You can tell this is my work because it's mostly about worldbuilding, and also all the OCs are female. It also fits neatly into my established timeline about Jadis's actions between MN and LWW, wherein she starts by going north and messing about with various tribes/clans of giants she finds there.

Joyous Gard is a bit of headcanon that I don't think ever made it into any of my stories before. To summarize, I am a little ambivalent about Cair Paravel. See, I sort of loosely headcanon Narnia as being a semi-sentient extension of the Deep Magic, and the four thrones at Cair Paravel are a manifestation of that magic.

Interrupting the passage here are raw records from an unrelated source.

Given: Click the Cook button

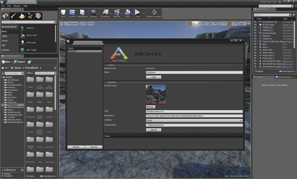Looking at the screenshot, I should pyautogui.click(x=154, y=77).
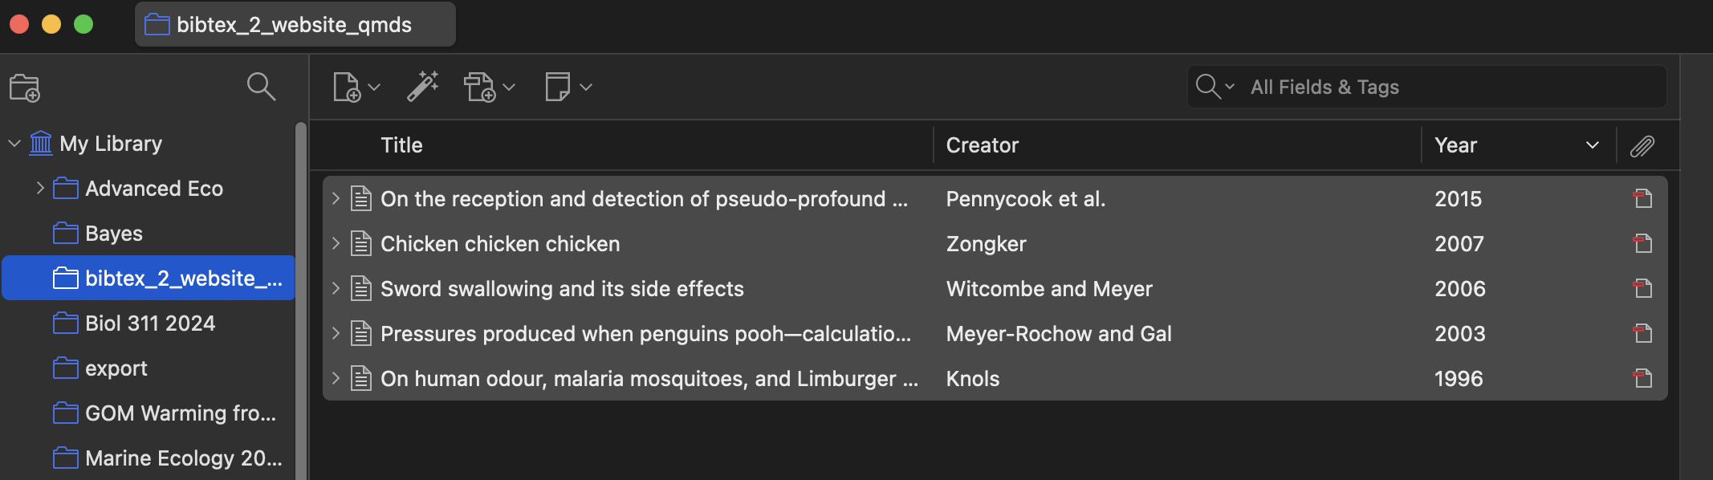1713x480 pixels.
Task: Click the New Item icon
Action: (x=347, y=87)
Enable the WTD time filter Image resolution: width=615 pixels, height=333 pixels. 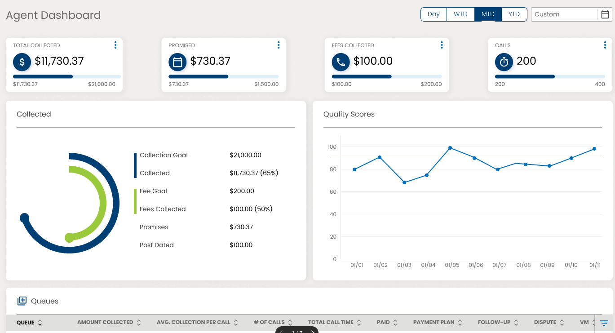pos(460,14)
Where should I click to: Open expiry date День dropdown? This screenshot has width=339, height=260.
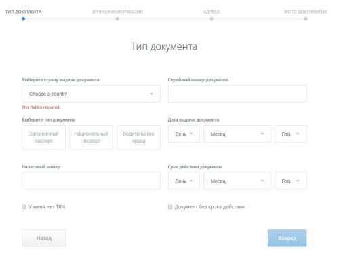(184, 181)
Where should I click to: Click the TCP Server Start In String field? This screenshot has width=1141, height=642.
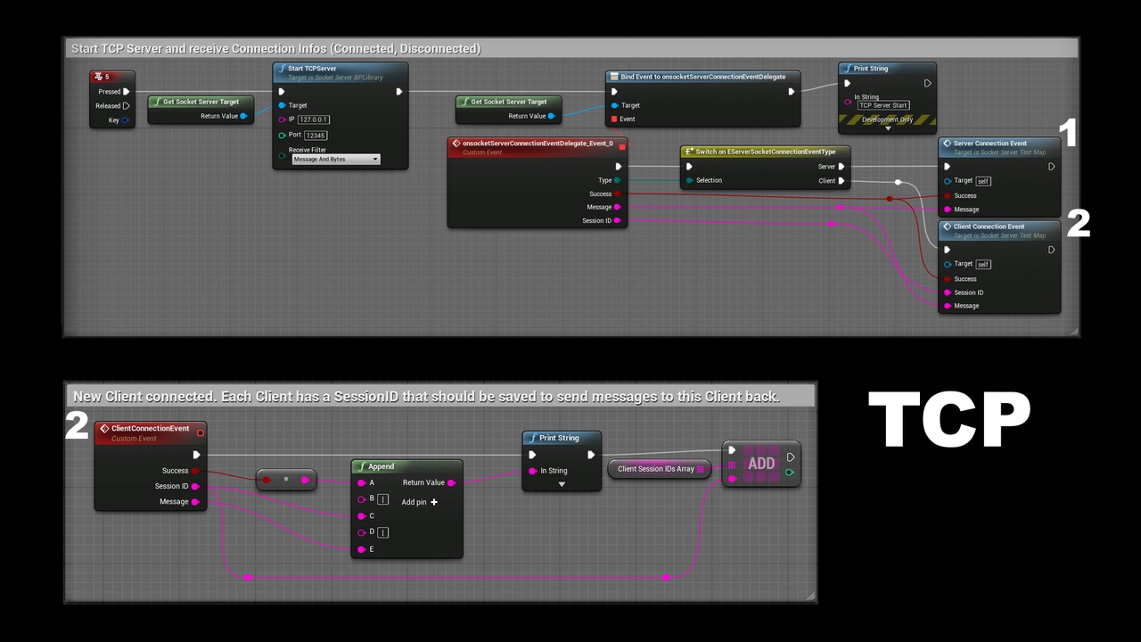(883, 105)
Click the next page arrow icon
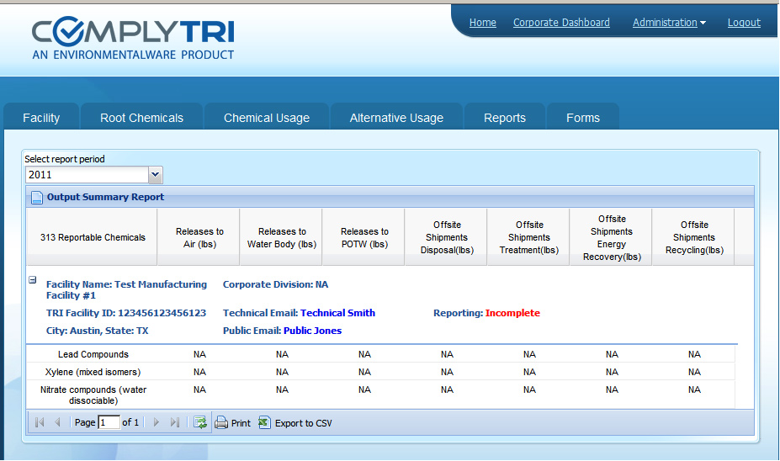The width and height of the screenshot is (780, 461). [x=157, y=422]
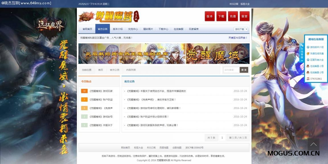Open 游戏版本介绍 via its badge icon
The width and height of the screenshot is (328, 164).
[308, 47]
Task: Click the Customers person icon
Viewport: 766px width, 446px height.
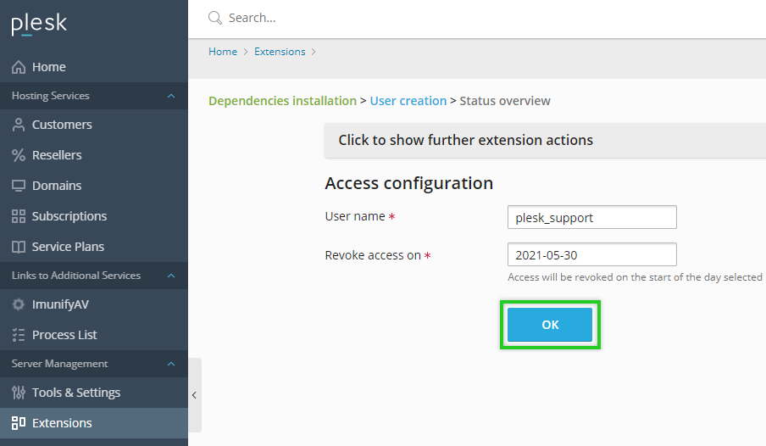Action: tap(19, 125)
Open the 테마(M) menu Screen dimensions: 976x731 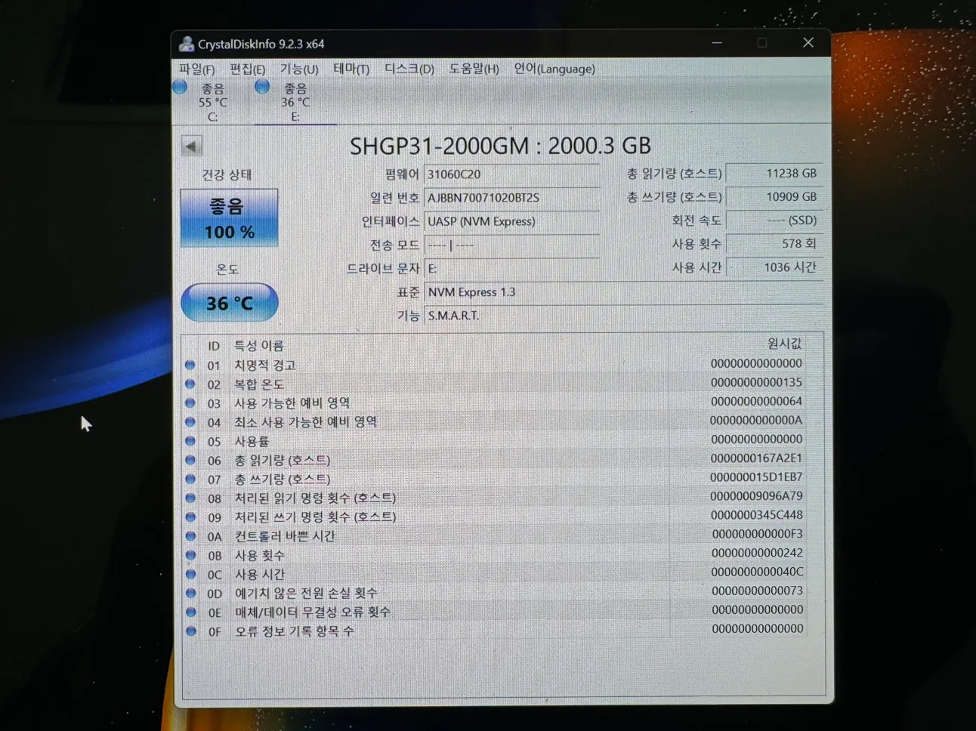tap(350, 69)
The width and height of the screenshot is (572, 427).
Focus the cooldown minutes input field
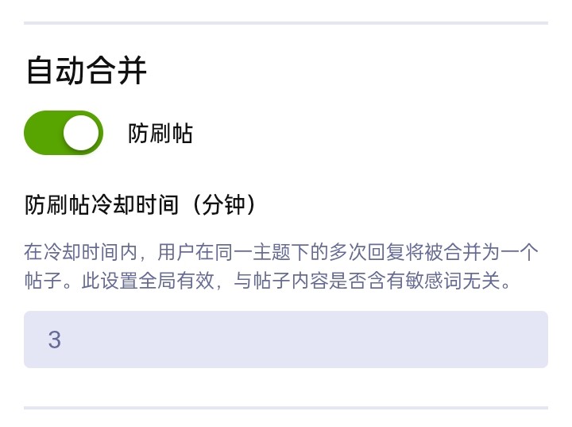[286, 340]
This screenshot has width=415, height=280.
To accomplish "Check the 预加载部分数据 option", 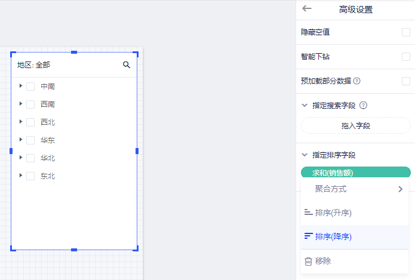I will point(406,81).
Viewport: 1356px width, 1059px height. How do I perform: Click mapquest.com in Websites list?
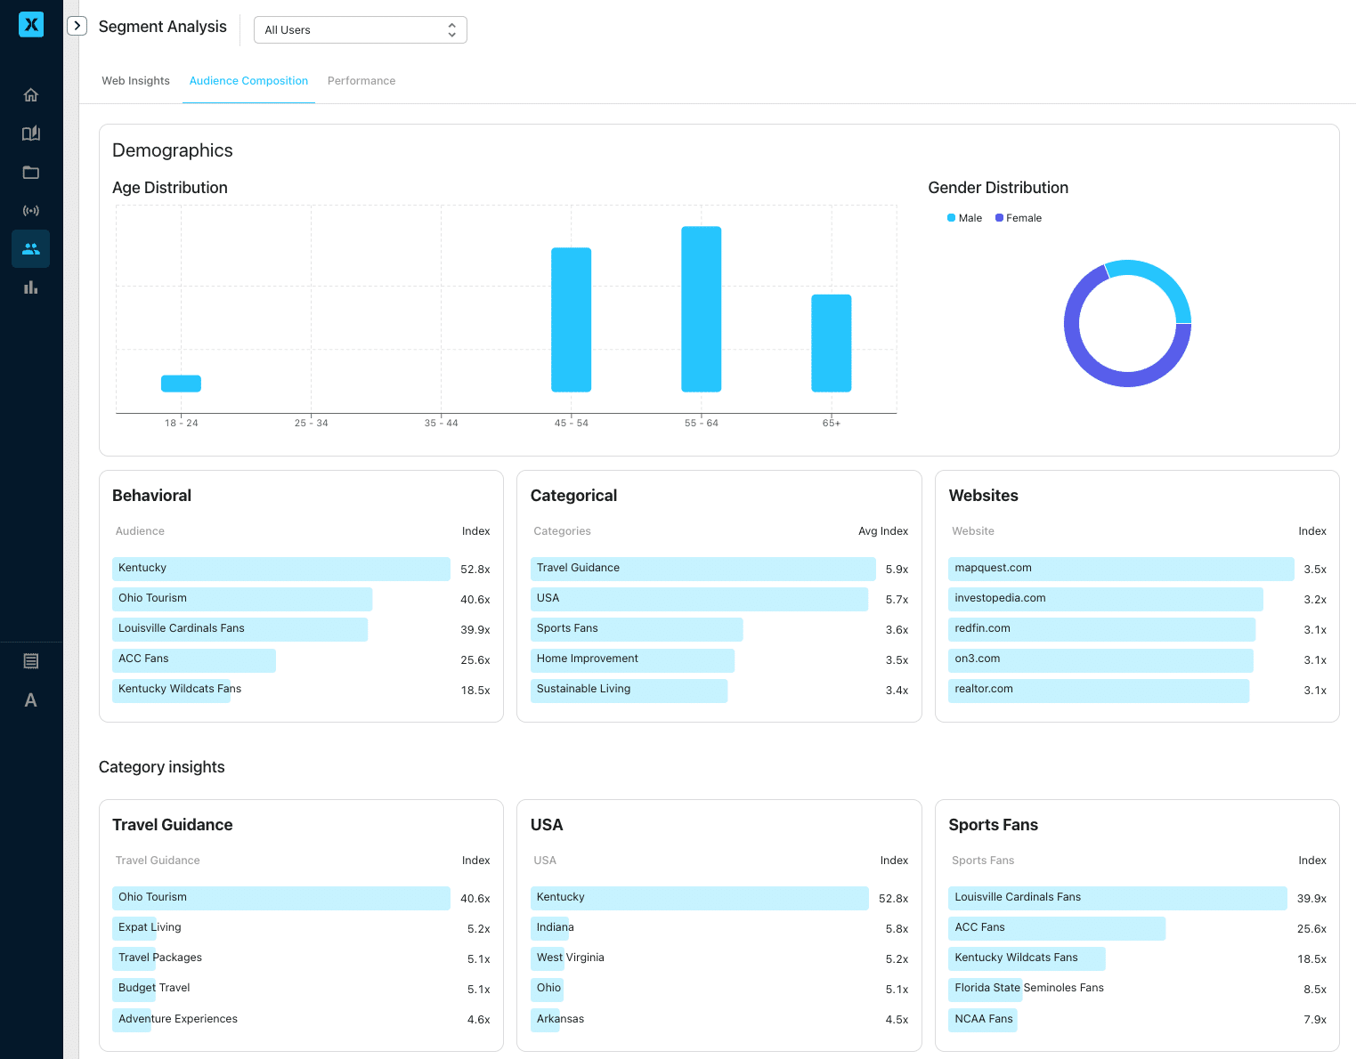(1120, 569)
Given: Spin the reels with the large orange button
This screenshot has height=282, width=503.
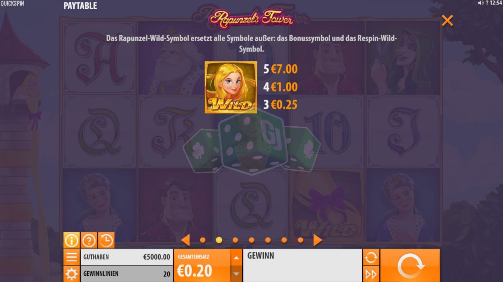Looking at the screenshot, I should [410, 265].
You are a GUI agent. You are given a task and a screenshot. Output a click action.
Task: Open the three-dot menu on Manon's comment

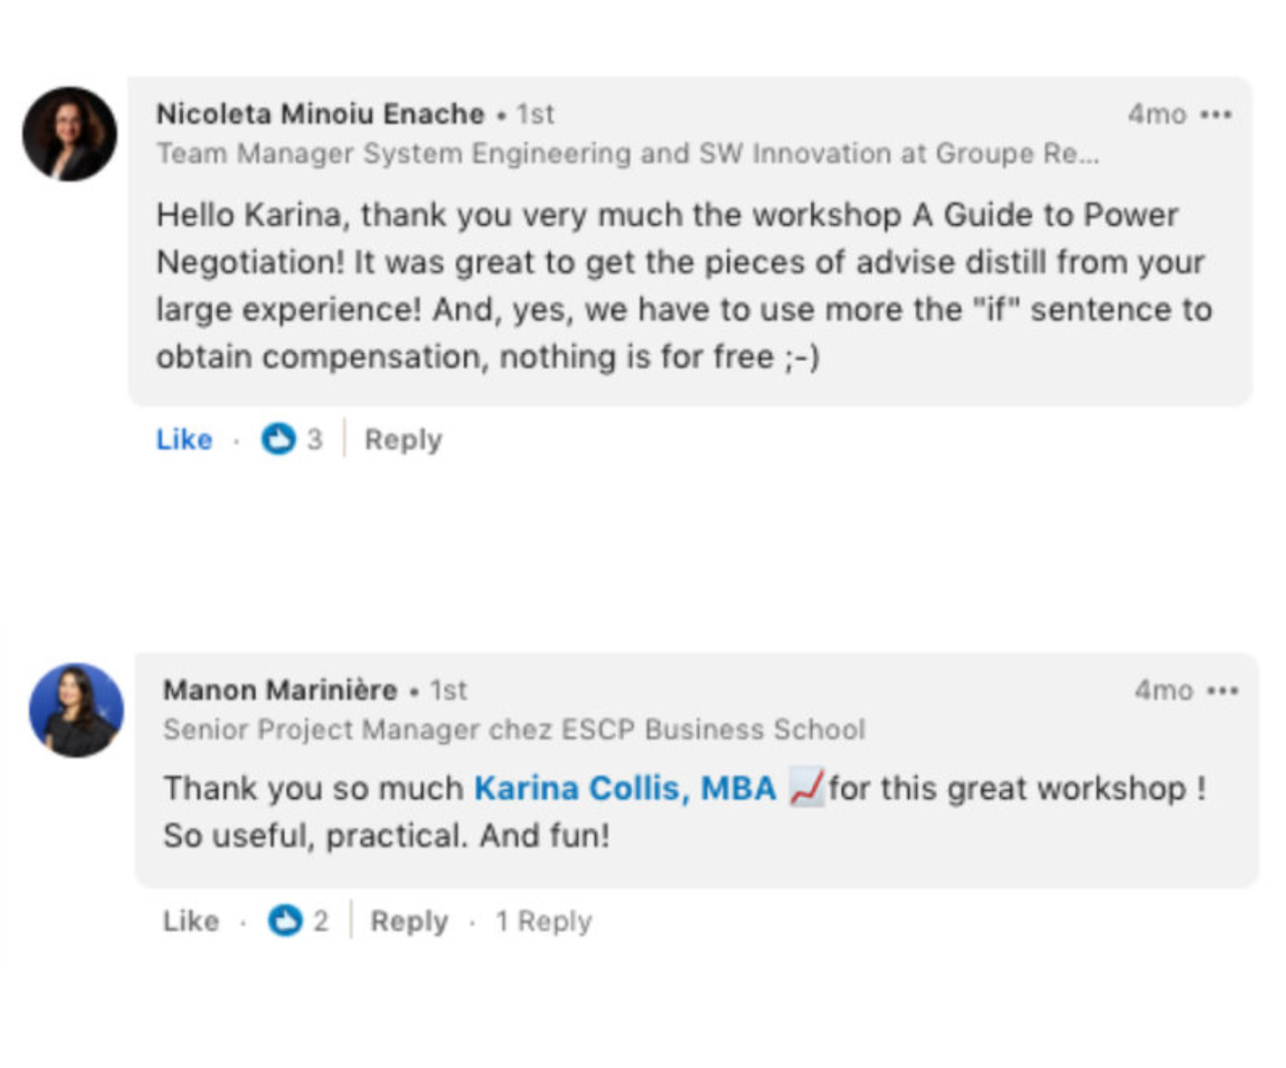point(1222,691)
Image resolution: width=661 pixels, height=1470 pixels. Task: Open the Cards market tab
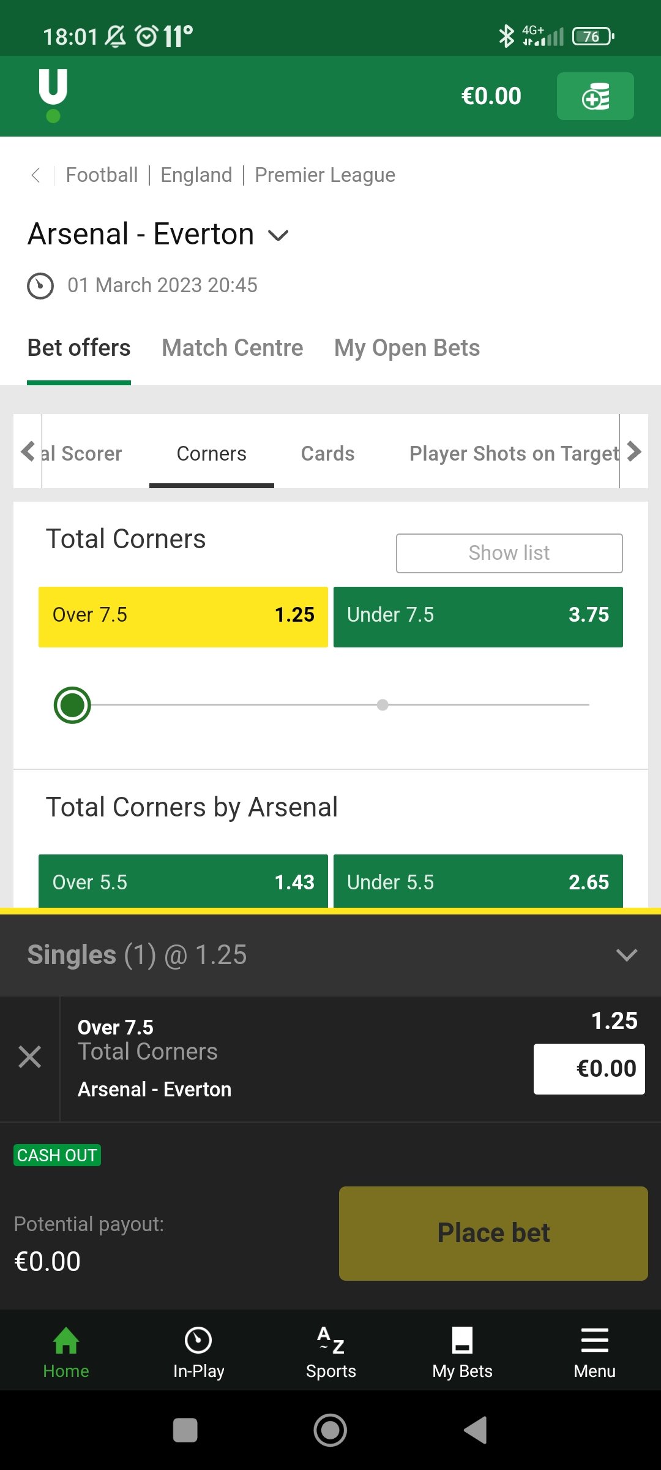328,454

I am less sure if the castle itself is entirely a magical creation, though I am sure parts of it were not built entirely naturally. (I have a partially-written story exploring some of that, which has stalled out mostly because I need to solidify the worldbuilding before I can write the actual people-doing-stuff elements.) Anyway, whatever Cair Paravel's exact origins, I figure Frank and Helen's castle was somewhere else, probably inland, closer to the geographic center of Narnia. And I further figure they named it after a famous magical castle from England, because why not.

Also Joyous Gard is just a really great name and I steal really great names when I can. :)

Anyway, I wanted this story to be a little longer, and maybe get into some of the actual negotiations for the giants' settlement in Narnia, and a discussion of Helen and Frank's desire for children, and some more of Frank and Helen's personal history with England's wars and colonial empire and stuff, but, you know, depression. *sigh* So it's shorter and brighter than it might otherwise have been, but I don't know if that's necessarily a bad thing or just a difference between intention and result. There is, after all, just as much need for hope and light as for explorations of shadow.

And nothing says I can't write more about this area some other day...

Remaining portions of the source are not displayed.